Et puis, surtout, il y a ce "ça va bien se passer". Et là, c’est plus intéressant. On sent tout de suite que quelque chose ne va pas, mais il est plus difficile de mettre le doigt dessus. Tout vient, selon moi, du fait que la situation, à ce moment-là, n’est pas en train de bien se passer et tout le monde s’en rend compte. Par conséquent, nous percevons spontanément cette phrase comme une antiphrase, c’est-à-dire signifiant l’exact contraire de ce qu’elle dit.
Gérald Darmanin est en train de dire à Apolline de Malherbe que, pour elle, "ça" ne va pas bien se passer du tout. Mais alors, quel est ce "ça" ? Est-ce que c’est l’interview ? Elle s’apprête à être réfutée, voire ridiculisée ? Ou alors, est-ce que c’est "autre chose" qui ne va pas bien se passer ? Nous ne le saurons jamais. Mais ce qui est sûr, c’est que dans cette antiphrase, nous entendons la menace d’une agression, sans pouvoir en faire l’absolue démonstration.

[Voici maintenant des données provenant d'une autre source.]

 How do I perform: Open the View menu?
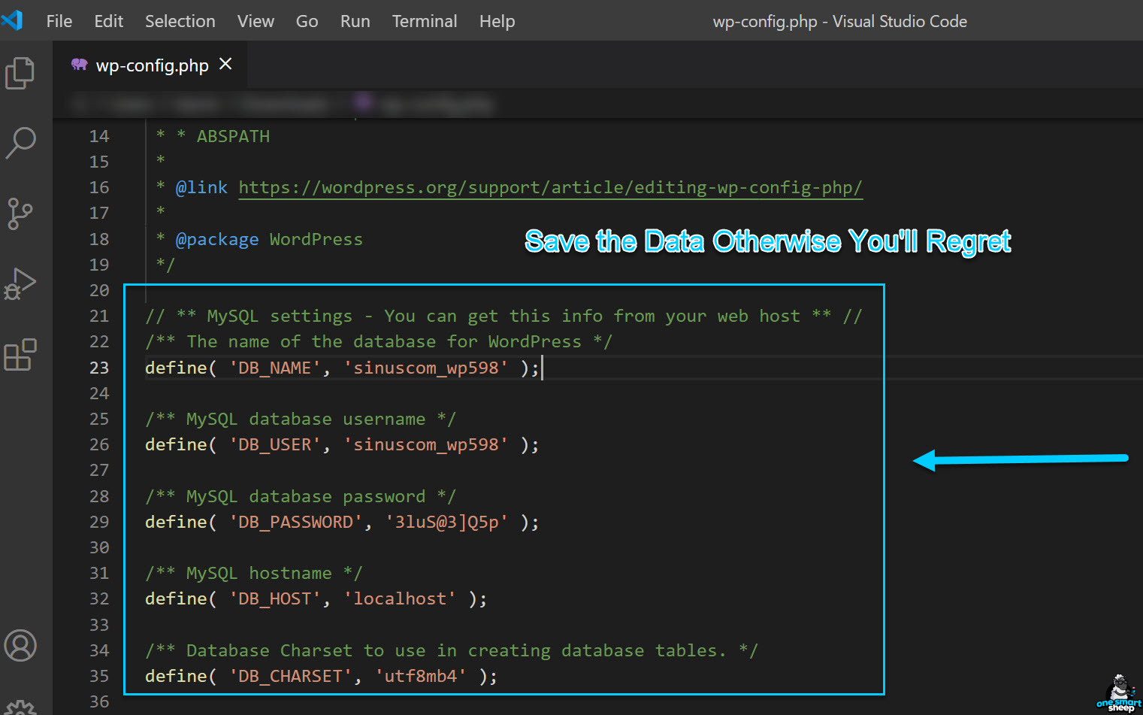pyautogui.click(x=256, y=21)
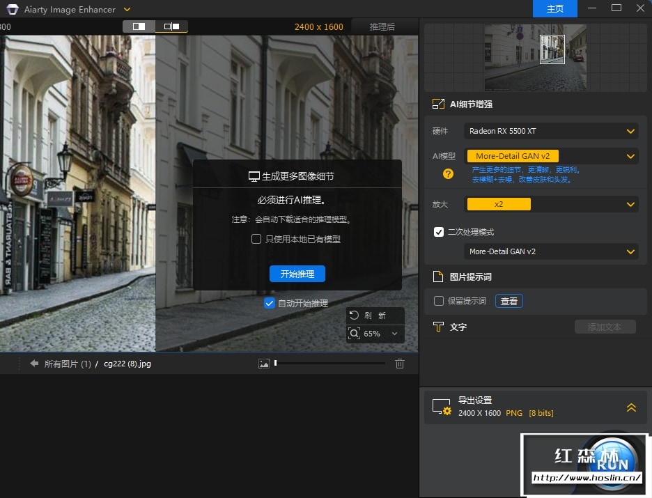Viewport: 652px width, 498px height.
Task: Open the Radeon RX 5500 XT hardware dropdown
Action: [x=551, y=131]
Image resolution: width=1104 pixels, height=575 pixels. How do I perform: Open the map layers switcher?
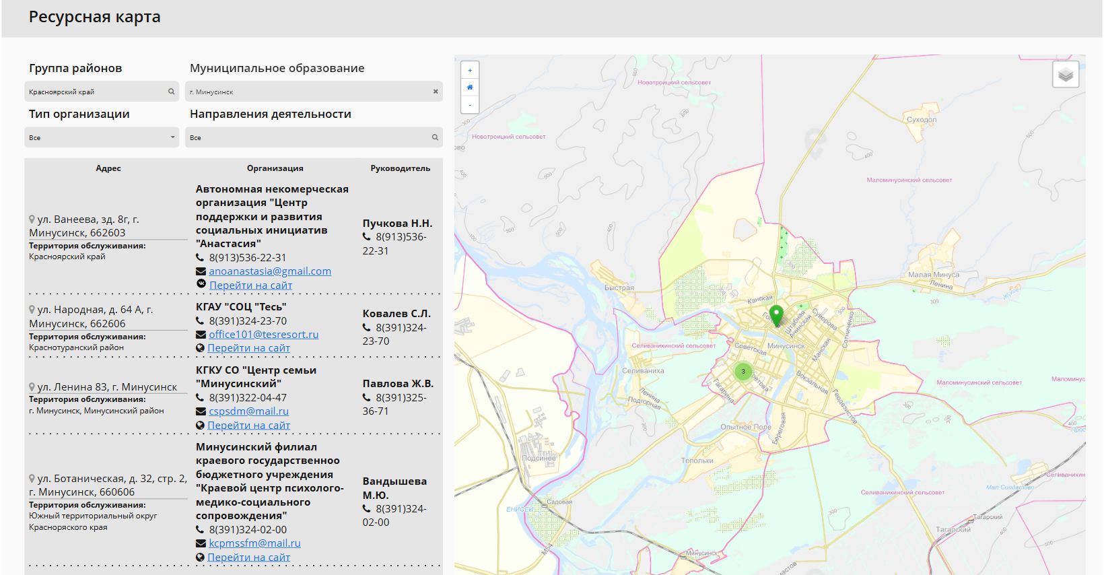click(x=1065, y=75)
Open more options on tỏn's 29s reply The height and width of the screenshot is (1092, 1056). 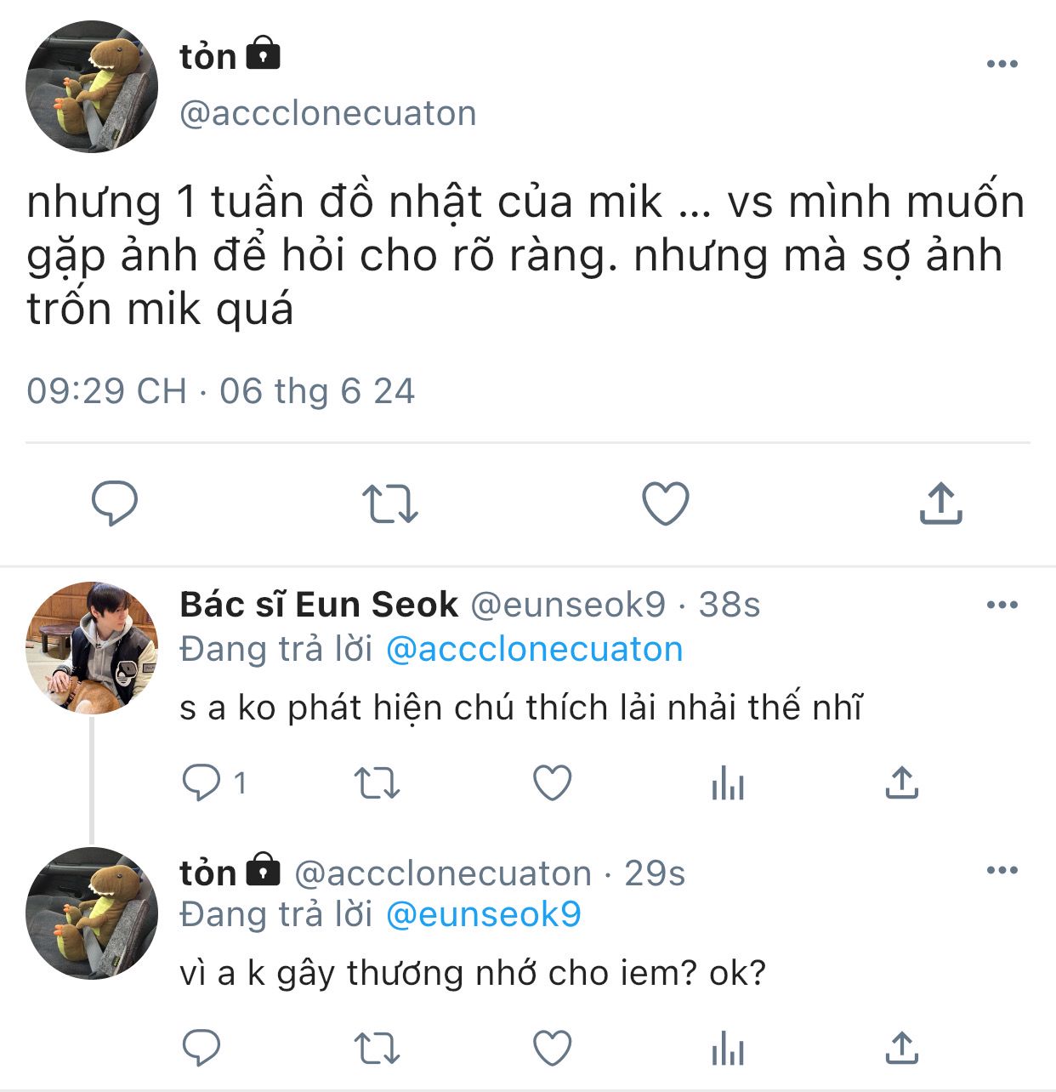[x=1002, y=870]
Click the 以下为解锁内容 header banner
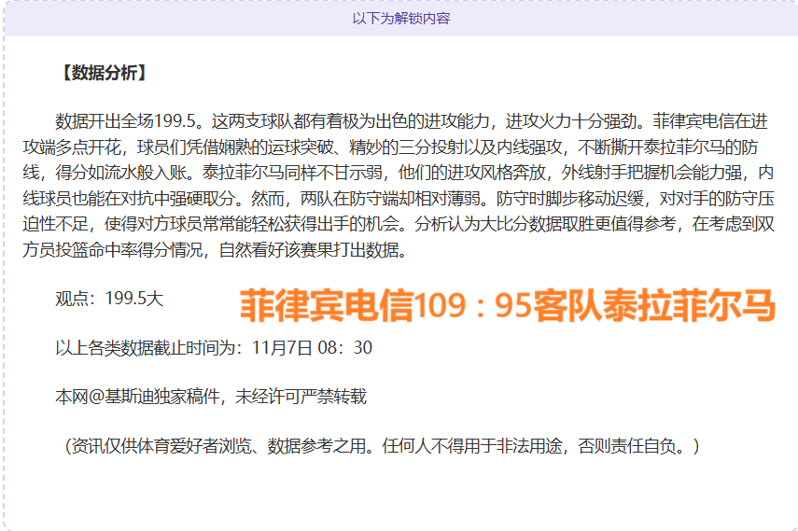 tap(400, 19)
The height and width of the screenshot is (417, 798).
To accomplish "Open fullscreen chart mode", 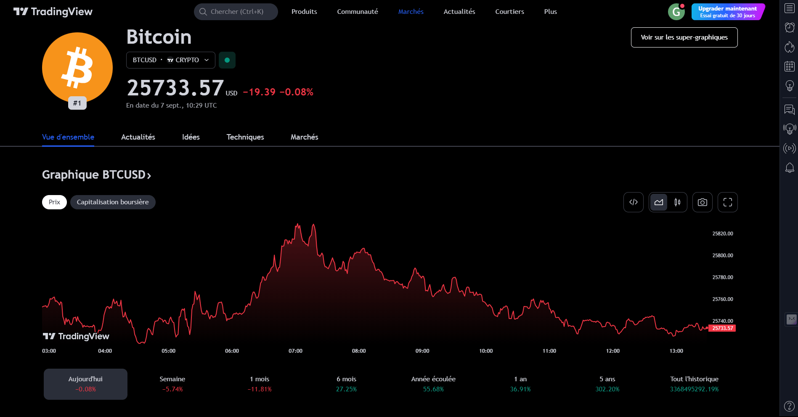I will coord(727,202).
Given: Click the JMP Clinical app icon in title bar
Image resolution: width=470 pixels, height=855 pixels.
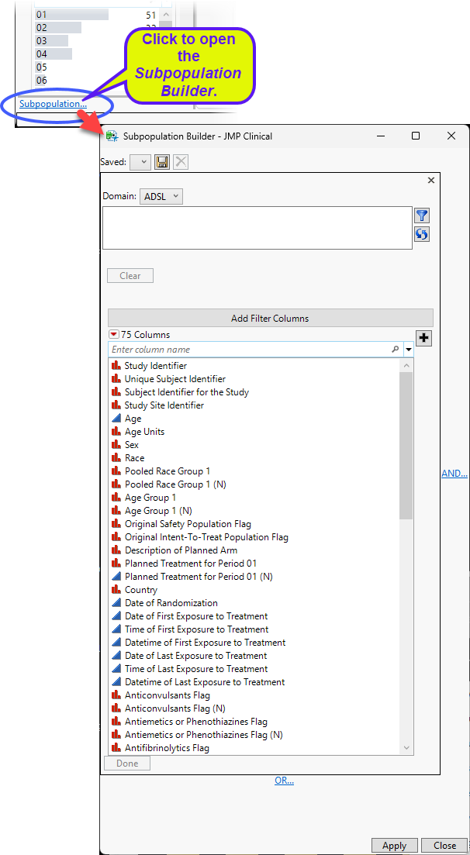Looking at the screenshot, I should [112, 136].
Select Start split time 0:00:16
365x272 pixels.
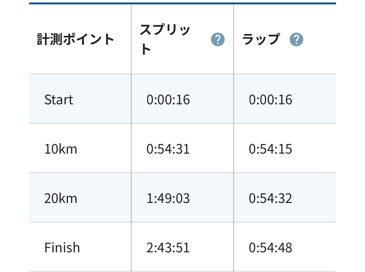pos(168,100)
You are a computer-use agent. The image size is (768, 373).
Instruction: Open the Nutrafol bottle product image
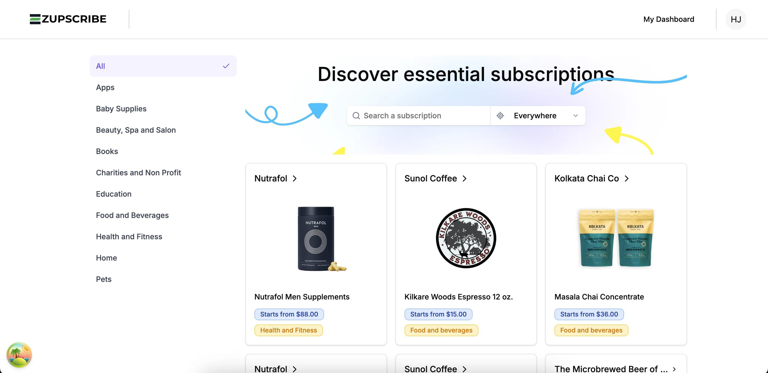tap(316, 238)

C’est, au fond, toute la problématique des discours de dénigrement. Dès qu’ils sont suffisamment habiles pour exploiter la dimension implicite du discours, ils permettent, pour paraphraser le linguiste Oswald Ducrot, de bénéficier tout à la fois de la violence de la parole et de l’innocence du silence.